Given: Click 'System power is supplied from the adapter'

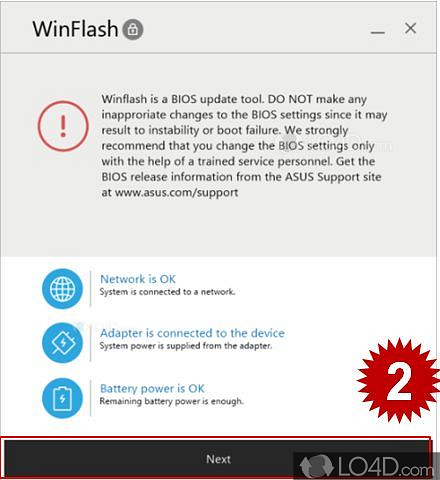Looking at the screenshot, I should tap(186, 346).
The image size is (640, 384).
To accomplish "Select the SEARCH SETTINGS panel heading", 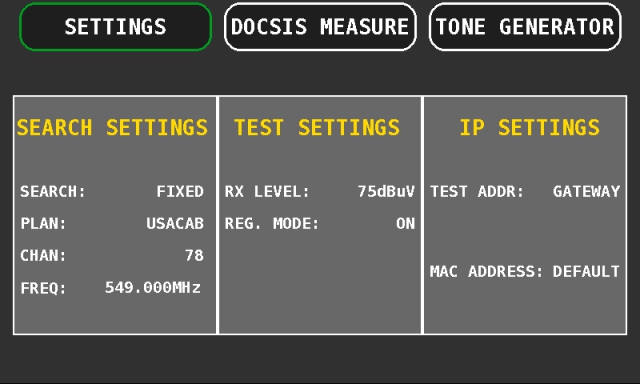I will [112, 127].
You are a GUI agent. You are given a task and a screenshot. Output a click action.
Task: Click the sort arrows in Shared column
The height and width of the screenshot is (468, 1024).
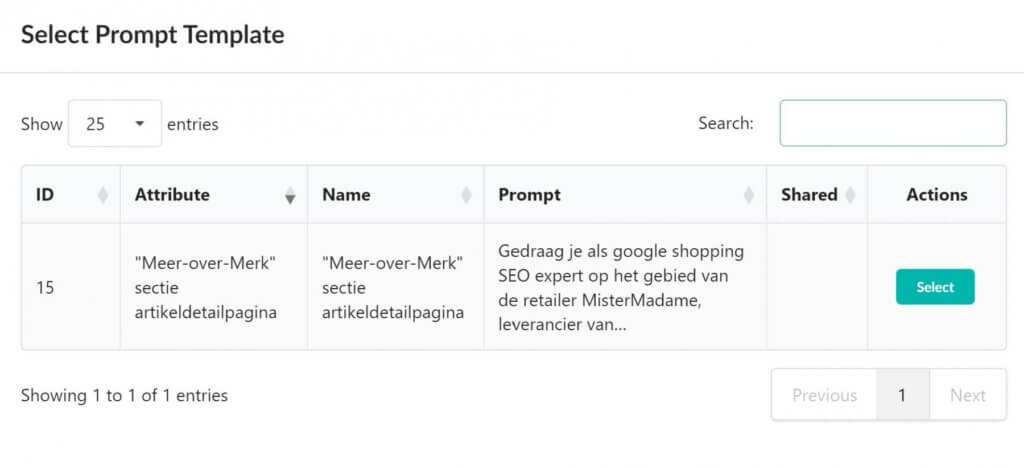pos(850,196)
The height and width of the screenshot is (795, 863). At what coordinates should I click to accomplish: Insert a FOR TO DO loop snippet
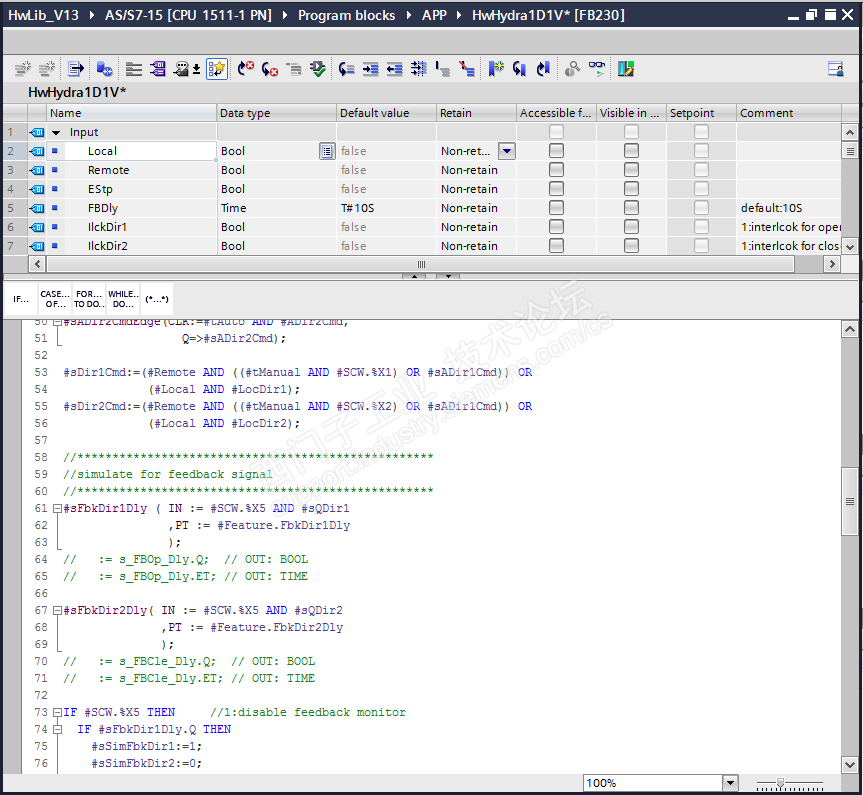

*Exercise description*.
In the records above, find the line containing "Task: Click the sort arrows in Shared column" and restate it and every line after it word for word, all pictures excluded.

*Answer below*.
Task: Click the sort arrows in Shared column
The height and width of the screenshot is (468, 1024).
pos(850,196)
The height and width of the screenshot is (795, 863). At what coordinates should I click to accomplish: Insert a FOR TO DO loop snippet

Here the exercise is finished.